Problem to solve: Write out the lines below exactly, beginning at the one with "Task: Undo the last chart action" and stopping after the one with "At what coordinates"; the pictures are not copied.

Dataset excerpts:
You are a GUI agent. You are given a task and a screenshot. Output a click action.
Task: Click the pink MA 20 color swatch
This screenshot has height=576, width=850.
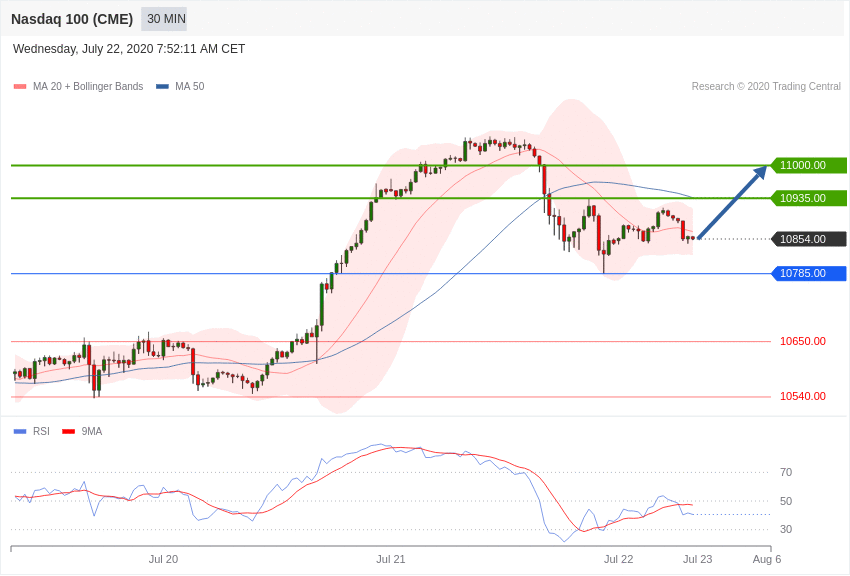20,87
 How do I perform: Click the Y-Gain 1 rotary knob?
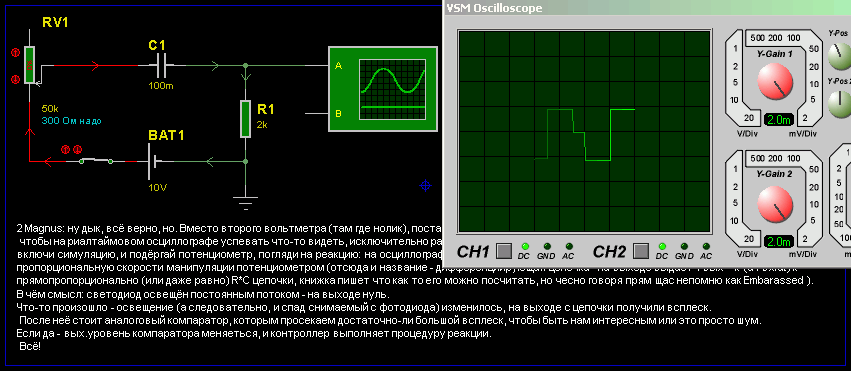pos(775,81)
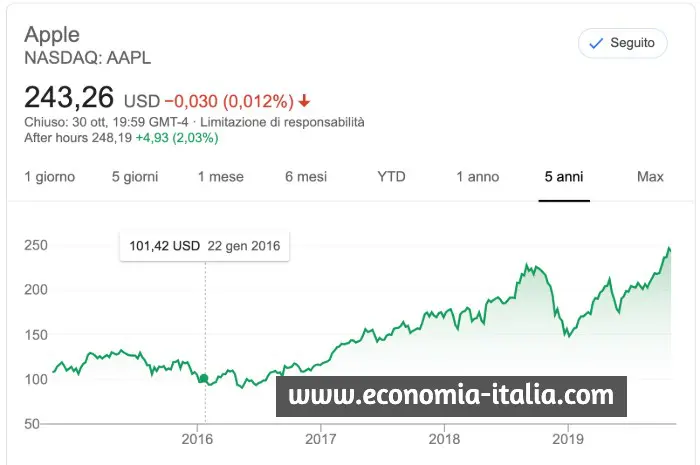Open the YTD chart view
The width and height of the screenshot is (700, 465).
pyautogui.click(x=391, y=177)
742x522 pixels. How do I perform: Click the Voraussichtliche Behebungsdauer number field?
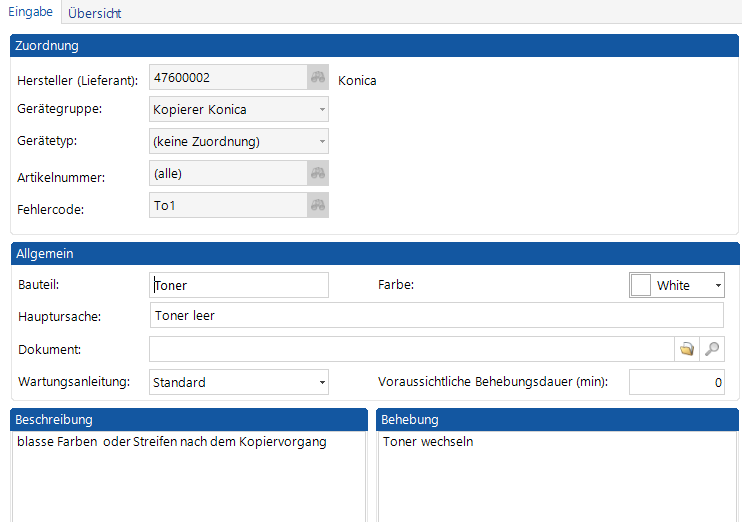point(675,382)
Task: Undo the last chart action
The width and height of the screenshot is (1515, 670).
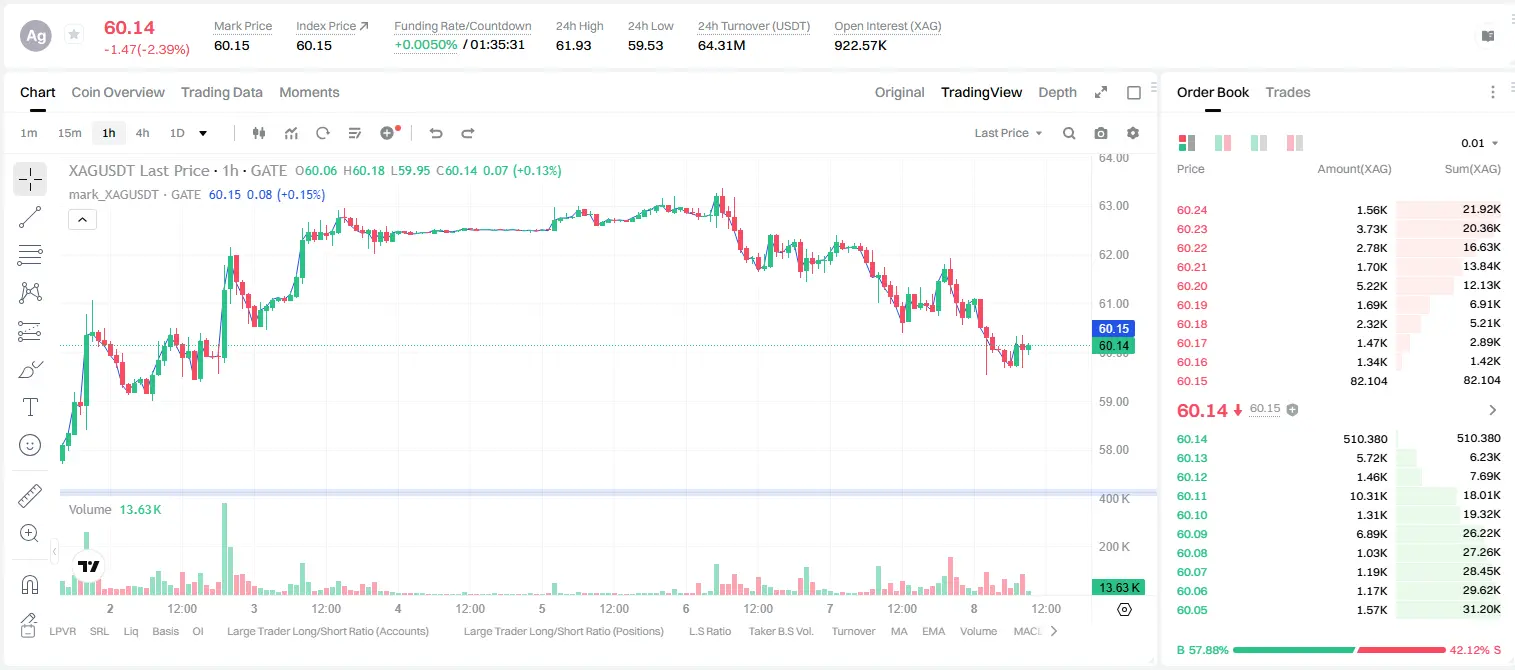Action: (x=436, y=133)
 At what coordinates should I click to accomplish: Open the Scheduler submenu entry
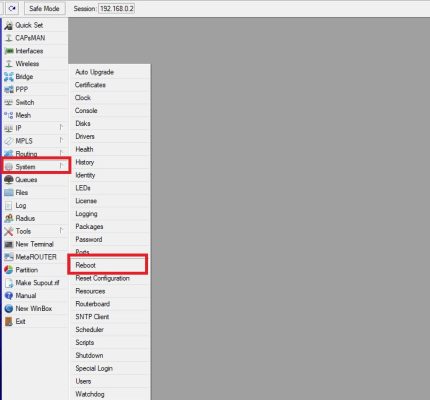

...

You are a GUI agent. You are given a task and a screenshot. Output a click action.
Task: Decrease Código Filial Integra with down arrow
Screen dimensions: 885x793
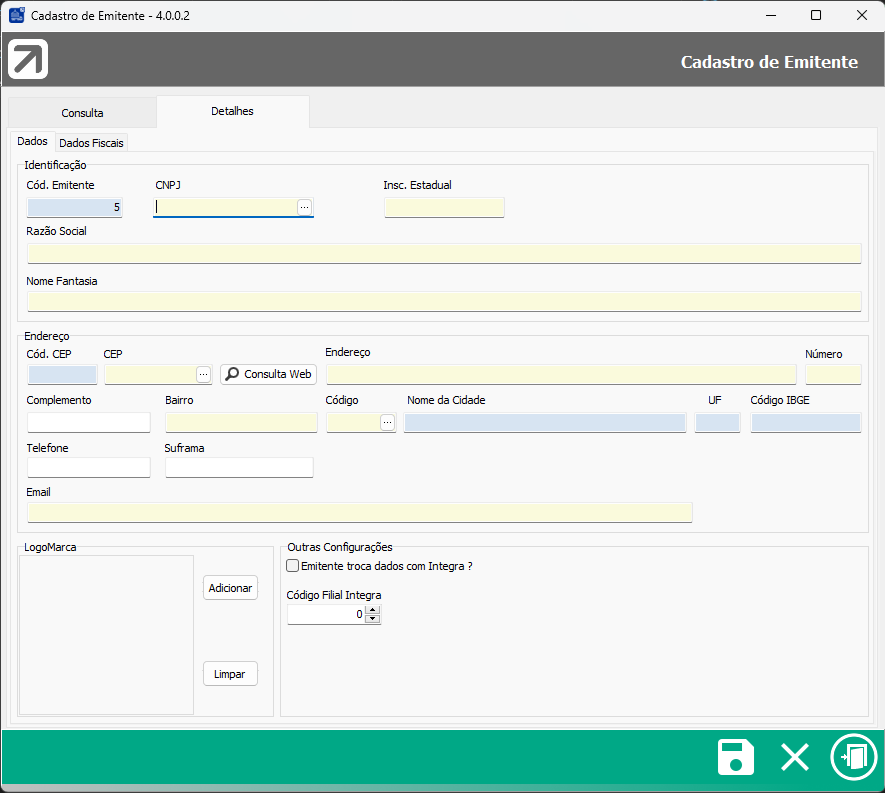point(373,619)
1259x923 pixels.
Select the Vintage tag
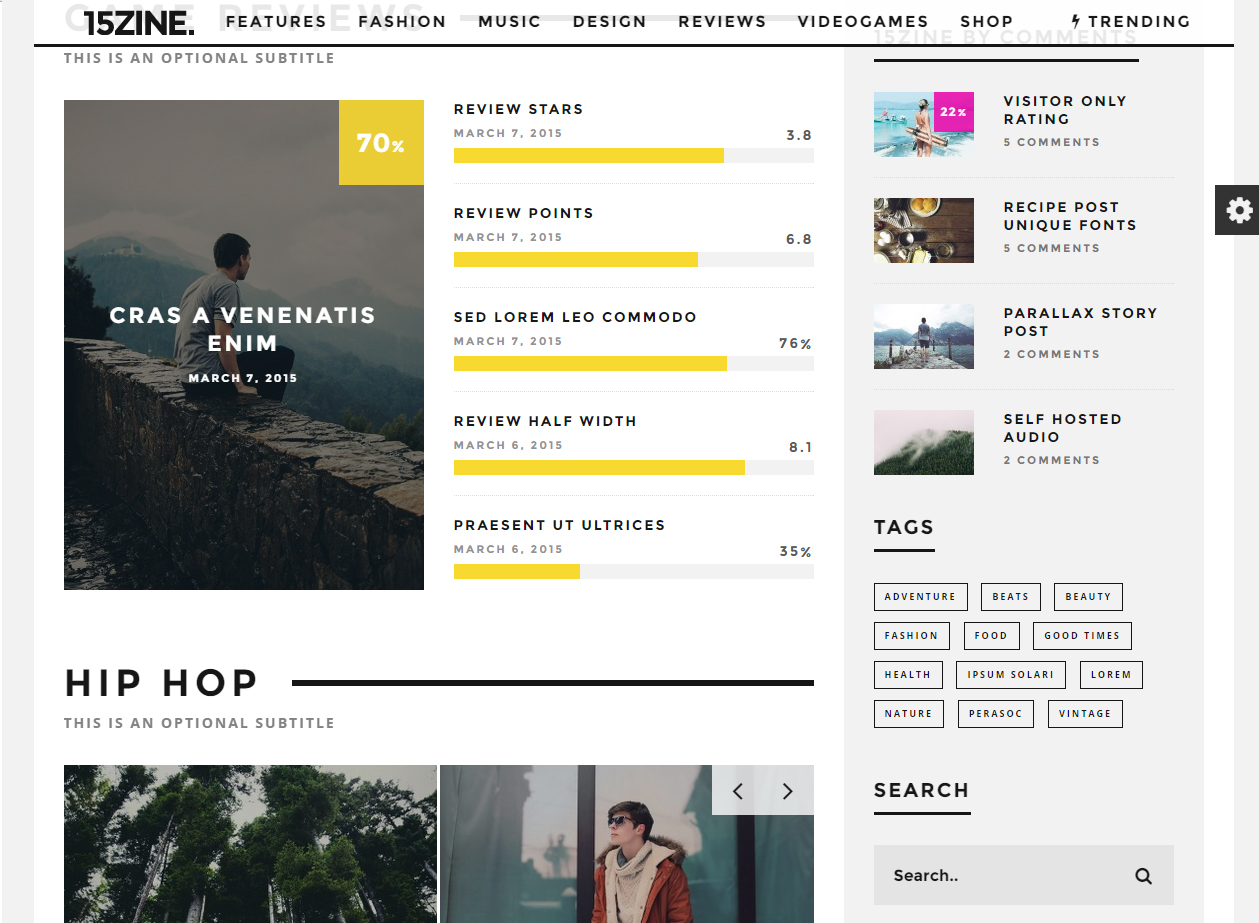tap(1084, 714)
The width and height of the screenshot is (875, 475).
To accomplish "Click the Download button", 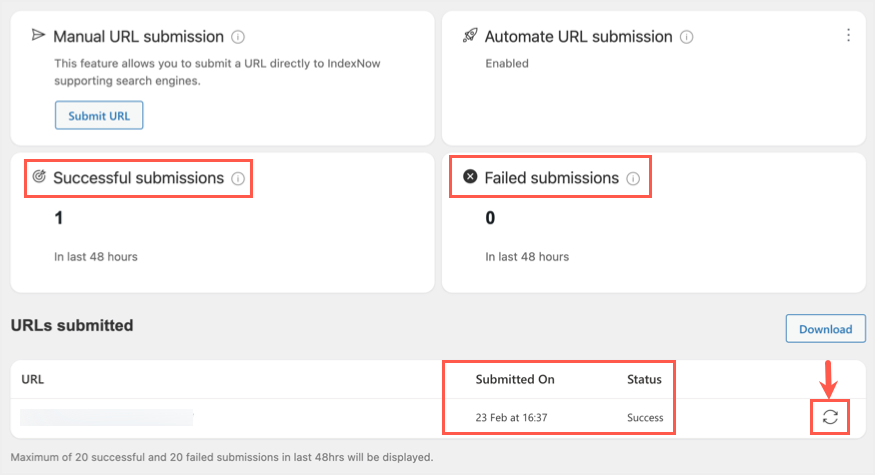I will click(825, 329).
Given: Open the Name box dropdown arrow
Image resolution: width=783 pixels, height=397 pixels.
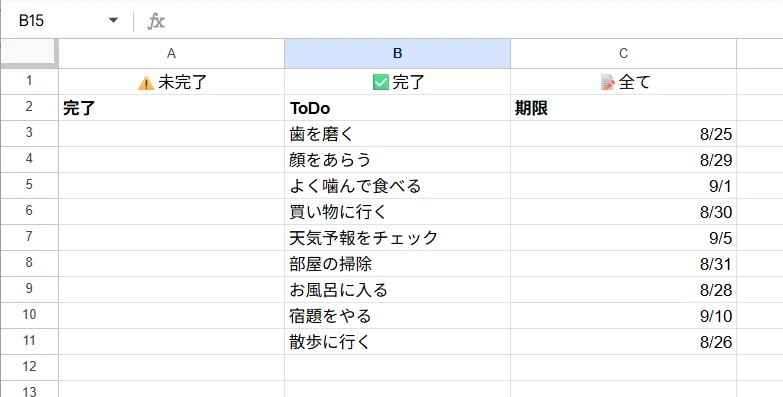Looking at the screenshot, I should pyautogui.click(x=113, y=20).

Exercise answer:
Task: Undo the last chart action
The width and height of the screenshot is (1515, 670).
Action: (x=436, y=133)
 At what coordinates should I click to accomplish: Open the Scheduler submenu entry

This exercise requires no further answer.